TAREAS:
1. Reproduce sin cambios el fragmento sobre la Reconquista, empezando por "Alfonso I, como" y siguiendo hasta "los siglos venideros.".
2. Según el fragmento sobre la Reconquista, ¿qué sobrenombre recibió Alfonso I?

TEXTO DE LECTURA:
Read La aventura de la Reconquista Online
Authors: Juan Antonio Cebrián
Tags: #Divulgación, Historia
No hay una estrategia militar definida, más bien el despoblamiento del Duero obedece a la imposibilidad por parte de los dos bandos de ocupar aquellos lares. La ofensiva cristiana combinada con la dejadez y desidia musulmanas por un terreno poco apetecible y difícilmente defendible, crean en el valle del Duero una inmensa zona casi yerma que se convierte en un territorio de nadie. Desde entonces, será el escenario por donde transiten ejércitos de uno y otro lado en sangrientas razias.
Alfonso I, como ya hemos dicho, se casó con Ermesinda, hija de Pelayo con la que tuvo tres hijos: Fruela, Vimarano y Adosinda; más tarde, al enviudar, tendría otro hijo natural con una cautiva mora llamado Mauregato.
A lo largo de todo su reinado Alfonso I se caracterizó no sólo por la guerra sino también por su profunda religiosidad, promoviendo la construcción y restauración de innumerables iglesias y ermitas, lo que le valió el sobrenombre de «el católico». Cuando fallece en el año 757, ya se había creado el mapa principal donde se moverían las futuras operaciones militares de los siglos venideros.
En el sur se trazaba la frontera a lo largo de la extensa y despoblada zona del Duero; en el este, el rico valle del Ebro. Por su parte los musulmanes desatendían definitivamente cualquier intento de ocupación y colonización de los territorios del noroeste peninsular, fijando su particular frontera detrás de un eje defendido por tres posiciones o marcas, dominadas por las plazas de Zaragoza en el norte, Toledo en el centro y Mérida en el sur.
Al gran Alfonso I le sucede su hijo Fruela I, que contaba treinta y cinco años de edad. Un reinado caracterizado por la continuidad —en cuanto a la guerra sostenida contra el musulmán— aunque más defensivo que atacante.
Fruela y sus tropas soportan diversos envites ismaelitas contra Galicia principalmente; también afloran numerosas revueltas internas motivadas por desencuentros con gallegos y vascones disconformes con el creciente centralismo astur. Por otro lado, el Rey se enfrenta de lleno a la iglesia cuando prohíbe los matrimonios para los clérigos. Mientras tanto, funda la ciudad de Oviedo y ordena asesinar a su hermano Vimarano que por entonces gozaba de las simpatías de buena parte de la aristocracia y el pueblo.
Fruela, finalmente, muere en el año 768, a manos de los seguidores de su hermano; recordando este episodio las antiguas disputas godas.

DATOS:
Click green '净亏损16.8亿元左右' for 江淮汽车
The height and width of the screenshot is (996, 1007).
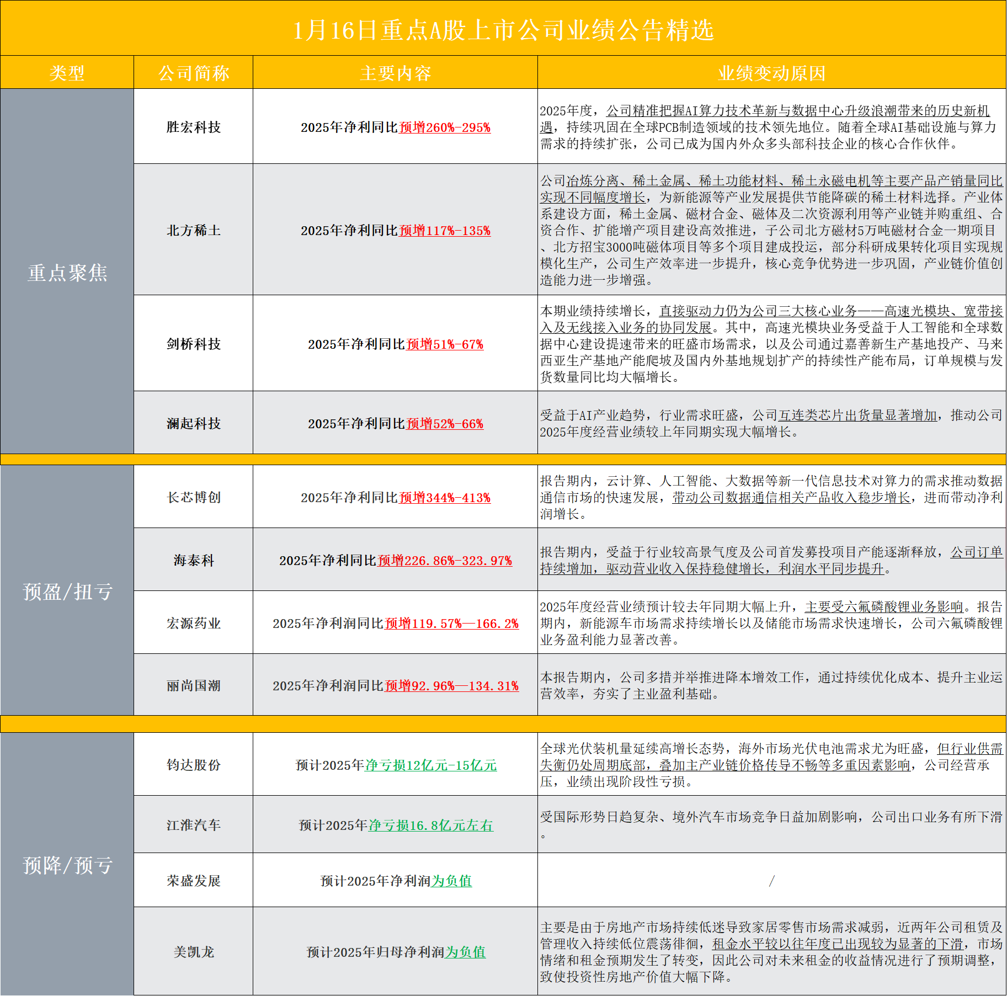(431, 825)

RESPUESTAS EN ORDEN:
1.
Alfonso I, como ya hemos dicho, se casó con Ermesinda, hija de Pelayo con la que tuvo tres hijos: Fruela, Vimarano y Adosinda; más tarde, al enviudar, tendría otro hijo natural con una cautiva mora llamado Mauregato.
A lo largo de todo su reinado Alfonso I se caracterizó no sólo por la guerra sino también por su profunda religiosidad, promoviendo la construcción y restauración de innumerables iglesias y ermitas, lo que le valió el sobrenombre de «el católico». Cuando fallece en el año 757, ya se había creado el mapa principal donde se moverían las futuras operaciones militares de los siglos venideros.

2. Recibió el sobrenombre de «el católico».